Execute this line only if you are using Matlab.
getd = @(p)path(p,path); % scilab users must *not* execute this
Then you can add the toolboxes to the path.
getd('toolbox_signal/'); getd('toolbox_general/');
Optimal Transport and Assignement
We consider data \(f \in \RR^{N \times d}\), that can corresponds for instance to an image of \(N\) pixels, with \(d=1\) for grayscale image and \(d=3\) for color image. We denote \(f = (f_i)_{i=1}^N\) with \(f_i \in \RR^d\) the elements of the data.
The discrete (empirical) distribution in \(\RR^d\) associated to this data \(f\) is the sum of Diracs \[ \mu_f = \frac{1}{N} \sum_{i=1}^N \de_{f_i}. \]
An optimal assignement between two such vectors \(f,g \in \RR^{N \times d}\) is a permutation \(\si \in \Si_N\) that minimizes \[ \si^\star \in \uargmin{\si \in \Si_N} \sum_{i=1}^N C(f_i,g_{\si(i)}) \] where \(C(u,v) \in \RR\) is some cost function.
In the following, we consider \(L^p\) costs \[ \forall (u,v) \in \RR^d \times \RR^d, \quad C(u,v) = \norm{u-v}^p \] where \(\norm{\cdot}\) is the Euclidean norm and \(p\geq 1\).
This optimal assignement defines the \(L^p\) Wasserstein distance between the associated point clouds distributions \[ W_p(\mu_f,\mu_g)^p = \sum_{i=1}^N \norm{f_i - g_{\si(i)}}^p = \norm{f - g \circ \si}_p^p \] where \( g \circ \si = (g_{\si(i)})_i \) is the re-ordered points cloud.
Grayscale Image Distribution
We consider here the case \(d=1\), in which case one can compute easily the optimal assignement \(\si^\star\).
Load an image \(f \in \RR^N\) of \(N=n \times n\) pixels.
n = 256;
f = rescale( load_image('lena', n) );
Display it.
clf; imageplot(f);
A convenient way to visualize the distribution \(\mu_f\) is by computing an histogram \( h \in \RR^Q \) composed using \(Q\) bins \( [u_k,u_{k+1}) \). The histogram is computed as \[ \forall k=1,\ldots,Q, \quad h(p) = \abs{\enscond{i}{ f_i \in [u_k,u_{k+1}) }}. \]
Number of bins.
Q = 50;
Compute the histogram.
[h,t] = hist(f(:), Q);
Display this normalized histogram.
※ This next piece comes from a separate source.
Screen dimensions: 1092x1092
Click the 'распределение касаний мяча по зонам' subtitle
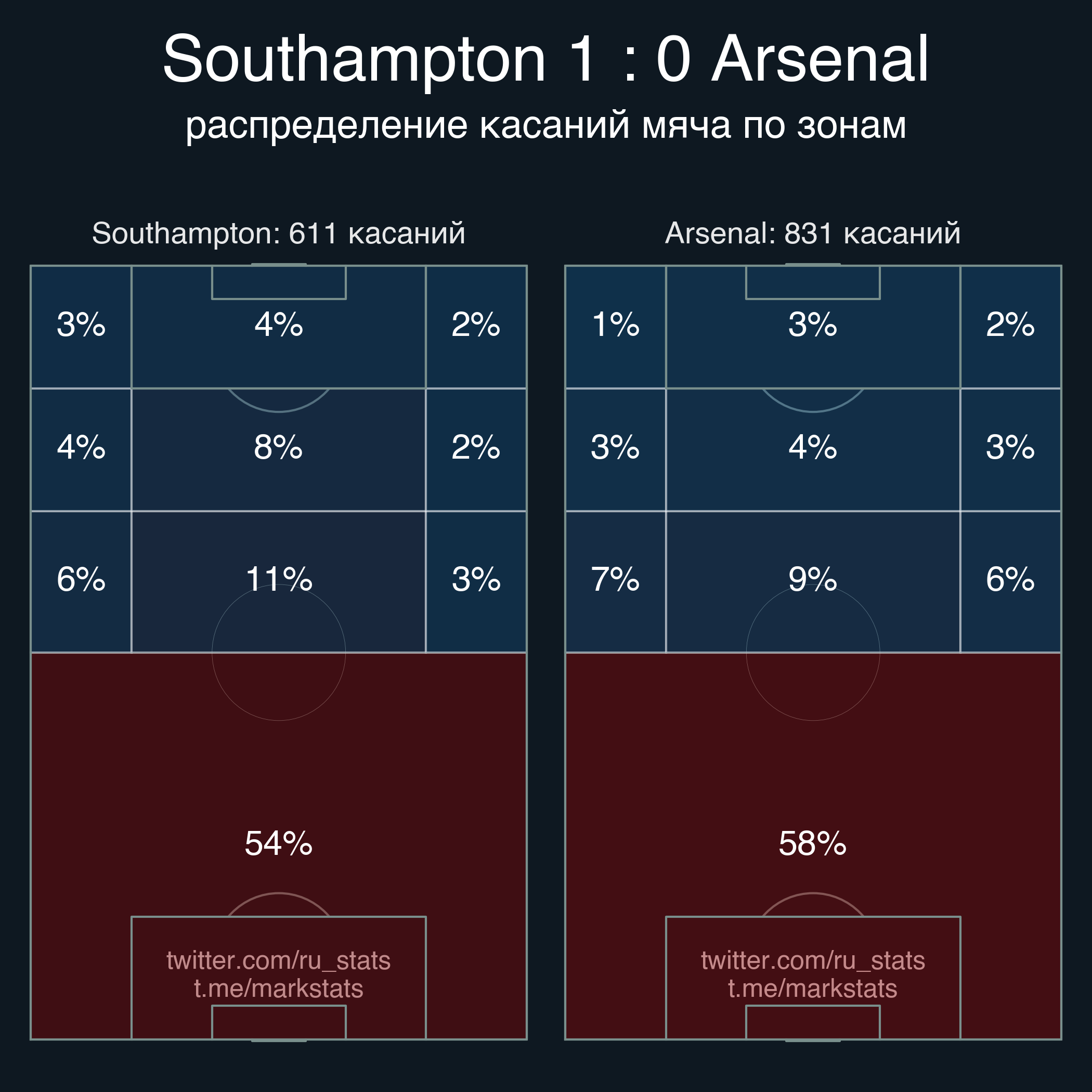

To make this curve an approximation of a continuous distribution, we normalize \(h\) by \(Q/N\).
clf;
bar(t,h*Q/n^2); axis('tight');
Exercice 1: (check the solution) Compute and display the histogram of \(f\) for an increasing number of bins.
exo1;
Load another image \(g \in \RR^N\).
g = rescale( mean(load_image('fingerprint', n),3) );
Display it.
clf; imageplot(g);
Exercice 2: (check the solution) Compare the two histograms.
exo2;
1-D Optimal Assignement
For 1-D data, \(d=1\), one can compute explicitely an optimal assignement \(\si^\star \in \Si_N\) for any cost \(C(u,v) = \phi(\abs{u-v})\) where \(\phi : \RR \rightarrow \RR\) is a convex function. This is thus the case for the \(L^p\) optimal transport.
This is obtained by computing two permutations \( \si_f, \si_g \in \Si_N \) that order the values of the data \[ f_{\si_f(1)} \leq f_{\si_f(2)} \leq \ldots f_{\si_f(N)} \] \[ g_{\si_g(1)} \leq g_{\si_g(2)} \leq \ldots g_{\si_g(N)}. \]
An optimal assignement is then optained by assigning, for each \(k\), the index \( i = \si_f(k) \) to the index \( \si_g(k) \), i.e. \[ \si^\star = \si_g \circ \si_f^{-1}\] where \( \si_f^{-1} \) is the inverse permutation, that satisfies \[ \si_f^{-1} \circ \si_f = \text{Id} \].
Note that this optimal assignement \(\si^\star\) is not unique when there are two pixels in \(f\) or \(g\) having the same value.
Compute \(\si_f, \si_g\) in \(O(N \log(N))\) operations using a fast sorting algorithm (e.g. QuickSort).
[~,sigmaf] = sort(f(:)); [~,sigmag] = sort(g(:));
Compute the inverse permutation \(\sigma_f^{-1}\).
sigmafi = []; sigmafi(sigmaf) = 1:n^2;
Compute the optimal permutation \(\sigma^\star\).
sigma = sigmag(sigmafi);
The optimal assignement is used to compute the projection on the set of image having the pixel distribution \(\mu_g\) \[ \Hh_g = \enscond{m \in \RR^N}{ \mu_m = \mu_g }. \] Indeed, for any \( p > 1 \), the \( L^p \) projector on this set \[ \pi_g( f ) = \uargmin{m \in \Hh_g} \norm{ f - m }_p \] is simply obtained by re-ordering the pixels of \(g\) using an optimal assignement \(\si^\star \in \Si_N\) between \(f\) and \(g\), i.e. \[ \pi_g( f ) = g \circ \si^\star. \]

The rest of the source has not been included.